I’m sure there are better and more performant ways to do this but it fits for my needs for now 
2 Likes
I see, this makes sense to me.
Zig is my first low level language and I come from object oriented languages like Java or Kotlin. But I really felt in love with Zig and just ported my Kotlin based 2D game API to Zig now. This definitely had an impact and let my OO thinking leaking into the current port in Zig. Now that I understand Zig a bit better, I would do some things differently. But I want first create a minimal Game from what I have now.
That seems like a good approach to me! Great work–especially for your first time with a lower level language.
In case it was unclear, I wasn’t suggesting that my modular approach is the only good way to do things, I’m just just elaborating on my motivations.
Sorry, my English is not as good as I would like it is, but I will try to explain the basics here. Hope it is somehow clear and make sense. […]
Nice, this makes sense!
In ZCS I generate a type ID for each type at compile time like this.
These IDs aren’t densely packed though, so on first use as a component each type ID is given a densely packed index for use in bitsets.
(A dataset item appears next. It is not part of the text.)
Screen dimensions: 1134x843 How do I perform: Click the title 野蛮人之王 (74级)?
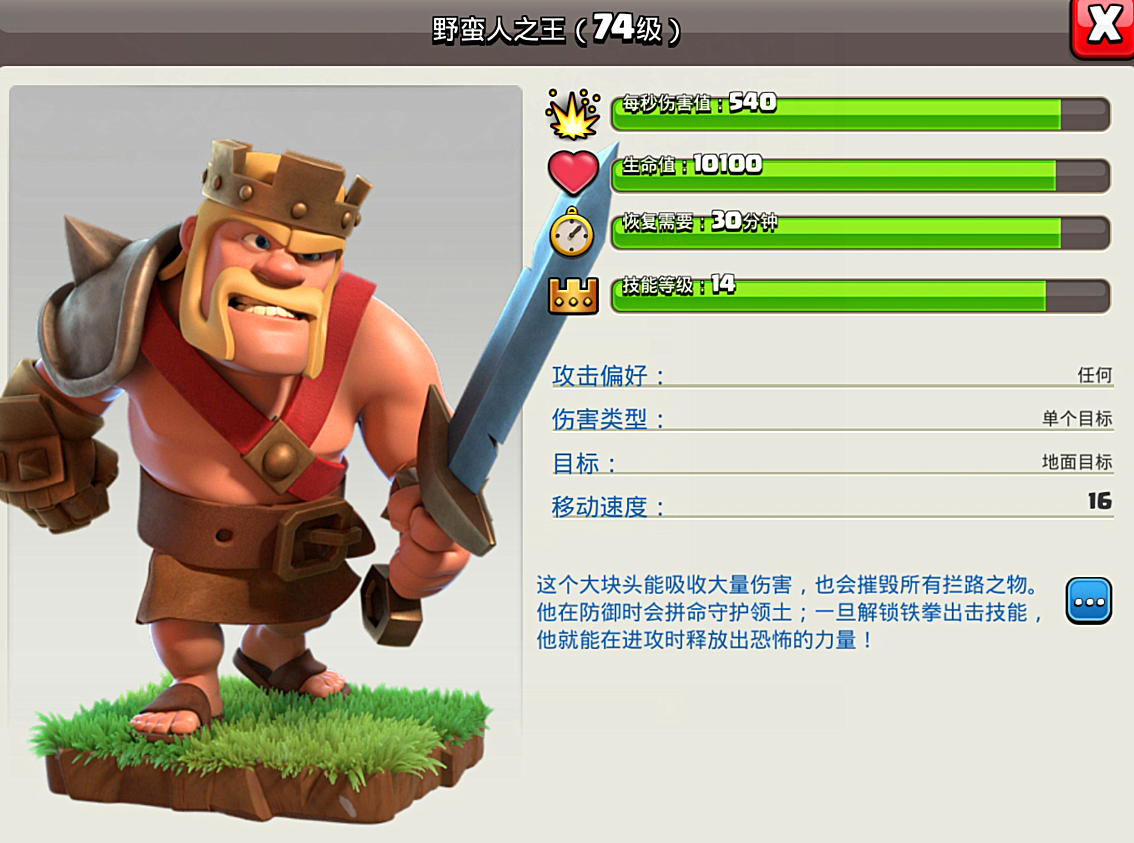pos(556,30)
The actual component data is stored in chunk lists where each chunk in the list has the same archetype. When you want to iterate over a given archetype, ZCS only has to check the bitset in the head of each archetype list to figure out whether it should iterate that list or skip it entirely.
So far I’ve found this to be very fast in practice–there are typically a large number of entities, and a medium number of unique archetypes. That being said I think there’s probably a more clever way to do this with some sort of tri based structure that would allow me to skip even considering most of the archetype lists.